Le forze centrifughe che nel Paese criticano l’Ue non hanno difficoltà a trovare elementi di supporto anche nel mondo delle banche, gli argomenti non mancano. Ad esempio si deve notare che la flessibilità che l’Ue nega alla politica economica, è, come detto, consentita nei fatti all’applicazione delle regole bancarie. Non solo la Germania e la Francia, ma anche la Gran Bretagna e altri paesi nordici ne traggono vantaggi, o quantomeno altri paesi, tra cui l’Italia, sono penalizzati dalla stretta osservanza delle regole.

Probabilmente sarà così anche per i risultati dell’Aqr; ciò anche se non ci sarà bisogno di ricapitalizzazioni. Sarà sufficiente che il patrimonio regolamentare calcolato con le regole italiane sia più alto di quello determinabile applicando le regole vigenti in altri paesi per concretare un’asimmetria penalizzante per il sistema economico italiano.
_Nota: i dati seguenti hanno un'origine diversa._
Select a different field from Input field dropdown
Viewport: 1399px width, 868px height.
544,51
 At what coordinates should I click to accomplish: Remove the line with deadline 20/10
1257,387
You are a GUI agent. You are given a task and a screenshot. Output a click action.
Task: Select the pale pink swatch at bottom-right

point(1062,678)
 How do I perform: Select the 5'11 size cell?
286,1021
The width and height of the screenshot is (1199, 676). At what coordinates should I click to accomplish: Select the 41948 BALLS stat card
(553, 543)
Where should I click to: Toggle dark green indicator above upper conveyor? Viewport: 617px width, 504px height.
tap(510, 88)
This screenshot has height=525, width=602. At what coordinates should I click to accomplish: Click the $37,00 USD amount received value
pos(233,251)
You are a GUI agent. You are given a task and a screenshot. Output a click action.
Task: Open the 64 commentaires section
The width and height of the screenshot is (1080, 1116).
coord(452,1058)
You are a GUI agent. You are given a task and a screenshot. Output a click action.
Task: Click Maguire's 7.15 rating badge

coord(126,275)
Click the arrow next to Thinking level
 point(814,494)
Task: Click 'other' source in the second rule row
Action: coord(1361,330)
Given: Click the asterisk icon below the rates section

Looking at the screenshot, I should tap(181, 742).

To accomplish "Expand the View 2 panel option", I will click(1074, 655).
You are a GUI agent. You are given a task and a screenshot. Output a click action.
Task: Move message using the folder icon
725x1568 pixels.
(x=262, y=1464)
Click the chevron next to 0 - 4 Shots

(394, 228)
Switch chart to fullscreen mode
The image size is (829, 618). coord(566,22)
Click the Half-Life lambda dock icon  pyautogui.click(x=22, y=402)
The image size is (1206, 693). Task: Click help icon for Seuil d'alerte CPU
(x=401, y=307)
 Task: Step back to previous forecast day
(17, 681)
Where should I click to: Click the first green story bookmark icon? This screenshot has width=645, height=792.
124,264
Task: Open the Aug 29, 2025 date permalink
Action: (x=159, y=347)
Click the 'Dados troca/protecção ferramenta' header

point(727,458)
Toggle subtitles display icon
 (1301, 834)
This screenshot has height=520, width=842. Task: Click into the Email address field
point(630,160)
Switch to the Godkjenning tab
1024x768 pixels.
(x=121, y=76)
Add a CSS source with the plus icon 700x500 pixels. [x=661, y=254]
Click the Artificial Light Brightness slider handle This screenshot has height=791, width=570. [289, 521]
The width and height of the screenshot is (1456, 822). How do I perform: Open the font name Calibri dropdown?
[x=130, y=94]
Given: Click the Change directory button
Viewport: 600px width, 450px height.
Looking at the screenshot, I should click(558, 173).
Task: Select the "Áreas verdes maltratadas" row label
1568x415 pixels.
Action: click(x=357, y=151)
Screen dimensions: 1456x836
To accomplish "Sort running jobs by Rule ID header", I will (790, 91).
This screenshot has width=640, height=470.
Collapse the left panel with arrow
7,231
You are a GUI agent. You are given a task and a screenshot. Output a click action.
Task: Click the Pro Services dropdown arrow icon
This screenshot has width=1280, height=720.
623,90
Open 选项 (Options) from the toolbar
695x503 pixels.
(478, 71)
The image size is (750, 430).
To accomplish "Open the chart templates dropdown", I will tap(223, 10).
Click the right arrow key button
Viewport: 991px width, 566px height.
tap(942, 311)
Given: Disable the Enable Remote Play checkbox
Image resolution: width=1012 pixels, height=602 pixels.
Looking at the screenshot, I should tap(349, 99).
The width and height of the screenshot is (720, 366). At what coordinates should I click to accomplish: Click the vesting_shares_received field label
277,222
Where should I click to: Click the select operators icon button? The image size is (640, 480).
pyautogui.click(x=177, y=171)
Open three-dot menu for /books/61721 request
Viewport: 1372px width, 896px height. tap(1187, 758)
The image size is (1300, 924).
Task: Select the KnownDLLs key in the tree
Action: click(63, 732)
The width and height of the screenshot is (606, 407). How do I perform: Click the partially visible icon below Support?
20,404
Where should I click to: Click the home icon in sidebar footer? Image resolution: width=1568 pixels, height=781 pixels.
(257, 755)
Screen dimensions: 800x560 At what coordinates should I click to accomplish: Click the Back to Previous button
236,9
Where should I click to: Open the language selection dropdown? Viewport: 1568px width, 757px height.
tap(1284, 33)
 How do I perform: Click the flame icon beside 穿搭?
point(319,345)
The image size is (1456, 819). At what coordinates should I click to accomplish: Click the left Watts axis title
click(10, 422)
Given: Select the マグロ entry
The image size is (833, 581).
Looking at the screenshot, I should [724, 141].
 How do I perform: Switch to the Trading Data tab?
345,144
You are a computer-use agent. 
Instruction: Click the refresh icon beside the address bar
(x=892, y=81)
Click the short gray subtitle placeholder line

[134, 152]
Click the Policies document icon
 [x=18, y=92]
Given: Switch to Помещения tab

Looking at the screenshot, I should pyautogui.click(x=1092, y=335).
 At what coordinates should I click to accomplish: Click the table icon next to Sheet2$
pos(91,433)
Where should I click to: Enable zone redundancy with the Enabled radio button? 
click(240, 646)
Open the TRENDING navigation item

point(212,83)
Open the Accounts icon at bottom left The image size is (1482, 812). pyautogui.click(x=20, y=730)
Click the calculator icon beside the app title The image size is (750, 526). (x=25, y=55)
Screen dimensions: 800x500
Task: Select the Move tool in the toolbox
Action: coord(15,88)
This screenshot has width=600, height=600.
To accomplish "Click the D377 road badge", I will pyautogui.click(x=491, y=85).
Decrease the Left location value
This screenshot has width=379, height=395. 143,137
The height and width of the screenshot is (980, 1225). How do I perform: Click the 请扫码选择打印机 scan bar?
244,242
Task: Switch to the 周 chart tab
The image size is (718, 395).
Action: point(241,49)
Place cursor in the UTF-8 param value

Ne conseguiranno svantaggi per la provvista, per l’erogazione del credito e quindi per le imprese, non ultimo per la concorrenza, pietra miliare dell’Ue.

Il Ministro Padoan sarà in grado di riuscire là dove altri hanno fallito e ottenere l’omogenea applicazione delle regole almeno nell’Ue?

In fondo, l’Italia è tra i paesi dove il risparmio delle famiglie è ancora un’attività importante mentre il loro debito è più contenuto rispetto alla gran parte dei paesi dell’Ue. Sono peculiarità che al tavolo dell’economia europea sono conosciute ma non sufficientemente valorizzate.

Certo, qualcuno anteporrà il tema delle riforme, indispensabili pure nel settore del credito. Basti pensare che le banche italiane rappresentano circa il 10% delle banche soggette all’Aqr, di gran lunga la più folta presenza nazionale, e chiedersi perché non si è proceduto alla concentrazione come negli altri paesi. Tuttavia, il bisogno di riforme di alcune economie nazionali non giustifica le asimmetrie regolamentari tra le banche europee e nemmeno si capisce perché le  regole dell’Aqr non debbano valere per tutte, siano esse, grandi o medie o piccole. Potrebbe succedere che l’esplosione di una bolla nei paesi “virtuosi” produca effetti disastrosi sulle banche locali non soggette alle verifiche Eba/Bce. Allora tutti i ventotto paesi dell’Ue saranno chiamati a sostenere direttamente o indirettamente i costi per la protezione dei depositanti; la crisi dei sub-prime insegna.